O futuro da política de ciência

O futuro da política de ciência

Em 1995, com Mariano Gago, a política de ciência adquiriu autonomia e missão própria. Tinha como desígnio desenvolver o sistema científico, com instrumentos financeiros próprios e um quadro estável de instituições e programas. A política então lançada incluiria, em particular, linhas e programas de formação avançada e de financiamento numa base competitiva, regular, previsível, transparente e legível, de acordo com as melhores práticas internacionais.

Passados quase 30 anos, tem havido vontade política de continuar o seu legado.
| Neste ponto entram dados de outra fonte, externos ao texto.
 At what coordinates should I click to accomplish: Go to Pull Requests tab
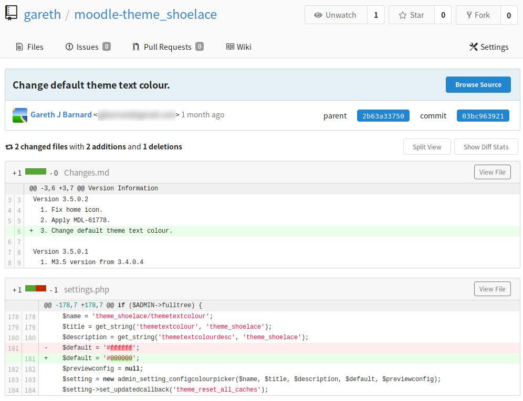(x=168, y=47)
Neste percurso aprendemos que ganhar escala é importante para o desenvolvimento e consolidação de um sistema científico abrangendo todas as áreas. Sem investigadores, sem centros de investigação e sem recursos físicos e financeiros não haverá ciência. Estes são uma espécie de alicerces, sem os quais não haverá edifício.

No domínio da ciência, o país não alcançou ainda as metas que há muito ambiciona. Aqueles alicerces não foram ainda concluídos e, por isso, as escolhas a fazer não devem comprometer a concretização deste objetivo primeiro da política de ciência. Como exemplo, refiro, apenas, três escolhas políticas a merecer atenção.

Primeiro, as iniciativas de promoção do emprego científico em modalidades mais estáveis, transformando bolsas em contratos de trabalho a prazo. A partir de 2026, as universidades e centros de investigação terão uma responsabilidade decisiva, que não recusam, na vinculação de muitos investigadores. Importa que lhes sejam dadas condições financeiras para poderem assumir plenamente esses novos compromissos. Importa, também, ter em conta que o emprego científico não será sustentável com taxas de aprovação, e consequente financiamento, de apenas 5% dos projetos candidatados.

Segundo, o financiamento de projetos por escolha política, de que são exemplo os protocolos com diversas universidades americanas. Importa garantir a avaliação destes projetos, identificando quantas, e quais, universidades e unidades de investigação foram envolvidas, o custo de formação de cada estudante e o retorno obtido.

Terceiro, a criação, nos últimos anos, de diferentes tipos de instituições de investigação e de inovação no cruzamento das políticas de ciência, de economia e do território. É necessário definir bem a missão específica de cada instituição para melhorar a legibilidade institucional, evitar a opacidade do financiamento e salvaguardar a autonomia daquelas diferentes políticas no quadro da sua articulação.